The 1619 Project: Born on the Water Essay Questions

Essay Questions

  1. 1

    Was William Tucker really the first Black child born in what would become the United States?

    The book asserts that a child named William Tucker, born to Anthony and Isabelle who were indentured into bondage to William and Mary Tucker, was the first child of African descent born in the territory that would one day become America. And, indeed, all of that is true. William was born in 1624 near Jamestown, Virginia. At the time of his birth, the Tucker family lay claim to 22 Africans but technically they were not considered slaves. As indentured servants they were, in fact, granted the same rights privileges as whites who working under the same terms of conditions. But make no mistake about it: William Tucker was born into slavery.

  2. 2

    What is the White Lion?

    Aside from being the unfortunately chosen name for a really bad 1980’s hair metal band, the White Lion is also the name of the English ship which brought the first Africans to the Americas to be enslaved. The first arrival of its “cargo” was to the Virginia colony in August 1969; that cargo was twenty human beings ripped from their existence on the west coast of Africa. The book presents the White Lion in all its full menacing glory in a full-spread illustration that fully captures and conveys the darkness of its Satanic mission.

  3. 3

    What three symbols recur throughout the narrative as visual motifs that indicate the status stolen Africans?
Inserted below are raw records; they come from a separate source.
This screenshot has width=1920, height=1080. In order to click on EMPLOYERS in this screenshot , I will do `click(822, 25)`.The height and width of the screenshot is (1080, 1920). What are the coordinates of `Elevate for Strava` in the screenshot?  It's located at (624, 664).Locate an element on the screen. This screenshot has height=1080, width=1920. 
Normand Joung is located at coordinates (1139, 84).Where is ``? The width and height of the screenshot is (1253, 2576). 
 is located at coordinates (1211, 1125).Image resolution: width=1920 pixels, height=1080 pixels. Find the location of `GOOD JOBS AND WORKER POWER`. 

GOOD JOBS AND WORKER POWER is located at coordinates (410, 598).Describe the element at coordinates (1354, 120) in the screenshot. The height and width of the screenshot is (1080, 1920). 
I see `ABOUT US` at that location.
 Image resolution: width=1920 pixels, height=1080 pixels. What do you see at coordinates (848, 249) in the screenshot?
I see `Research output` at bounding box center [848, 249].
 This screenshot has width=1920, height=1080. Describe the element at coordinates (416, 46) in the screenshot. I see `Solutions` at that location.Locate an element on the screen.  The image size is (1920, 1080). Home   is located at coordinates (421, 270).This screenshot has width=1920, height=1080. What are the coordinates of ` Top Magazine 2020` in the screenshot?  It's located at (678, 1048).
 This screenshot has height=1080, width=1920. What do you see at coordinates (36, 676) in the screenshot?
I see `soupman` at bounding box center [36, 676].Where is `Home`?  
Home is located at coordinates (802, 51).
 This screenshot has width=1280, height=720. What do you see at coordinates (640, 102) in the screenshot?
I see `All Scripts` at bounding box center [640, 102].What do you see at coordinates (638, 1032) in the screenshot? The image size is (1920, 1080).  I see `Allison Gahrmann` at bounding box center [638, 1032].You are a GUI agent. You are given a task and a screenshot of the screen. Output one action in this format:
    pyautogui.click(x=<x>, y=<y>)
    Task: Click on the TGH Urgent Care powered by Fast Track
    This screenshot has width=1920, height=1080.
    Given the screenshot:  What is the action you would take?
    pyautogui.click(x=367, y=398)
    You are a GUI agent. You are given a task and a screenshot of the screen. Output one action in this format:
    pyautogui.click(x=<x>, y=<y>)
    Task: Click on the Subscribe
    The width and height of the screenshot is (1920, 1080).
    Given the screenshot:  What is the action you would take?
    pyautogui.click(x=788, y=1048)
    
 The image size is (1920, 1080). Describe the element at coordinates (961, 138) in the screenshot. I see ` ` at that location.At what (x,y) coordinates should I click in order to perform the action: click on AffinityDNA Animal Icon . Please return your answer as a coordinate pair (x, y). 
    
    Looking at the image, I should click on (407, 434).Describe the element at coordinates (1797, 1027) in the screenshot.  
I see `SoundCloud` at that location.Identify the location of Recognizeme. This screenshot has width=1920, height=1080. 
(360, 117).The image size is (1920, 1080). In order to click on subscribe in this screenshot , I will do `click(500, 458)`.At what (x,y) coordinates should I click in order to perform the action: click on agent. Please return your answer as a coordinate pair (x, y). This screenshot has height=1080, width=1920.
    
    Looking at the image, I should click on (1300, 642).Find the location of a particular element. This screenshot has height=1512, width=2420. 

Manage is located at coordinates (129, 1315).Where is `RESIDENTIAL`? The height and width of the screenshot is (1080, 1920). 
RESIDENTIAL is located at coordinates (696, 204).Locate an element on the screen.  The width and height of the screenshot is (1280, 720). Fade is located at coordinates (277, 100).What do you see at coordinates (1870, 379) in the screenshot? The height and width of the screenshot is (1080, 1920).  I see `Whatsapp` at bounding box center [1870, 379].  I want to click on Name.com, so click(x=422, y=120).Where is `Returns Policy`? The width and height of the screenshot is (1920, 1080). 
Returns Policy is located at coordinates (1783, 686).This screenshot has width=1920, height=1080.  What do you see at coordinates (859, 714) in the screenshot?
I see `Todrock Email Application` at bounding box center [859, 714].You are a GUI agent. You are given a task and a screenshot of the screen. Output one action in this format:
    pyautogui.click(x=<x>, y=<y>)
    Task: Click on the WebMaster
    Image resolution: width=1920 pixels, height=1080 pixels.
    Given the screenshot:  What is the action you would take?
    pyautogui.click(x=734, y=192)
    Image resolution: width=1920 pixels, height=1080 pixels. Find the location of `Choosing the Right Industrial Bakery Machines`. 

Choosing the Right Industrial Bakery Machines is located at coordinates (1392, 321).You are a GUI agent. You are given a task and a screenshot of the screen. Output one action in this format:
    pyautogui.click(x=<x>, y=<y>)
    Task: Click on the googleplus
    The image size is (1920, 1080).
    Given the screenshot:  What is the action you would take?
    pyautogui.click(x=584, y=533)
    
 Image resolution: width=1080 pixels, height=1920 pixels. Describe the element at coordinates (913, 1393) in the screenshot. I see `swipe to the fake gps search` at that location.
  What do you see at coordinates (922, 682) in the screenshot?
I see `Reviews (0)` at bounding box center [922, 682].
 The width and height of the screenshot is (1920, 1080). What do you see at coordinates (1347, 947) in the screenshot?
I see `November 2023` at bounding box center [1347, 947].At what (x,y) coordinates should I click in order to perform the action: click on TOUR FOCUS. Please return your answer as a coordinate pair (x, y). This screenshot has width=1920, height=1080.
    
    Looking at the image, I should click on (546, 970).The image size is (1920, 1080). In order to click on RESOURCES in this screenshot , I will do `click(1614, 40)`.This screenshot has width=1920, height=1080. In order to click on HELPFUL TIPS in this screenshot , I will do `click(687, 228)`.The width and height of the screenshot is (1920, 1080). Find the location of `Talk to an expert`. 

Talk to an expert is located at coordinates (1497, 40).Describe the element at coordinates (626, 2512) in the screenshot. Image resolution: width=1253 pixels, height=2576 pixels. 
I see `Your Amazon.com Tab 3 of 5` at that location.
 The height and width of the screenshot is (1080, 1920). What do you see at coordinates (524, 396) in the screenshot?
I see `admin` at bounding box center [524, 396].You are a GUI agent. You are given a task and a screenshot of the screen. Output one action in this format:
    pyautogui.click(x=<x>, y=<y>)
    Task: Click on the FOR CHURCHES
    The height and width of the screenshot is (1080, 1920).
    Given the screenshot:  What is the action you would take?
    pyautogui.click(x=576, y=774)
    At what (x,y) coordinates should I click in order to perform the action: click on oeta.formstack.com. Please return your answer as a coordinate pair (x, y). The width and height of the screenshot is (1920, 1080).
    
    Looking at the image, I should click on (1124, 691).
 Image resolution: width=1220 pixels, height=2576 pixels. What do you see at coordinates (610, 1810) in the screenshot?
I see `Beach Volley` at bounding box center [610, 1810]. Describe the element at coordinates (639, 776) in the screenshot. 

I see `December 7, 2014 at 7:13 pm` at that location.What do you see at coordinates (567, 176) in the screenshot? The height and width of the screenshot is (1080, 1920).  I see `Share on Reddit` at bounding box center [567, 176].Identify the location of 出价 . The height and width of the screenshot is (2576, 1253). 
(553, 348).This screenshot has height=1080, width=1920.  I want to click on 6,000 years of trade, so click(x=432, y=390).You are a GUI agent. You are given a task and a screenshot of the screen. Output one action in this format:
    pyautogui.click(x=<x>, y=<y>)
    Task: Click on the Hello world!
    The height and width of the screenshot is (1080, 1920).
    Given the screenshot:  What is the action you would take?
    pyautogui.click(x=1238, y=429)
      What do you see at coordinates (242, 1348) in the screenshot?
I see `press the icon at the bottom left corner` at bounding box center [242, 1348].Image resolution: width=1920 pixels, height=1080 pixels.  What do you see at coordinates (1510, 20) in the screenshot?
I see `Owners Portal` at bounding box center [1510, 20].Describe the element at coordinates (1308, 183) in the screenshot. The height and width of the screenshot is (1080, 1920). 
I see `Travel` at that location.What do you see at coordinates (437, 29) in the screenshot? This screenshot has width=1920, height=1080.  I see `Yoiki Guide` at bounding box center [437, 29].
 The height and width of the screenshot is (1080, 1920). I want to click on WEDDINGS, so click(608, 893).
    There are three symbols to look for in the book which are often blended into the backgrounds of illustrations and act almost as a secret code signaling the state of existence the African people at any given point. Parallel lines which are grouped together moving in different directions represents life. Crosses standing on their points to look like an X represent death. And parallel lines all waving in the same direction symbolize rebirth. That illustration of the White Lion, for instance is make all the more sinister by the abundant presence of the death X carved both onto the ship itself as well as the background sky. By contrast, the hut in the background of the village is thickly adorned with sets of parallels lines moving at right angles to other sets.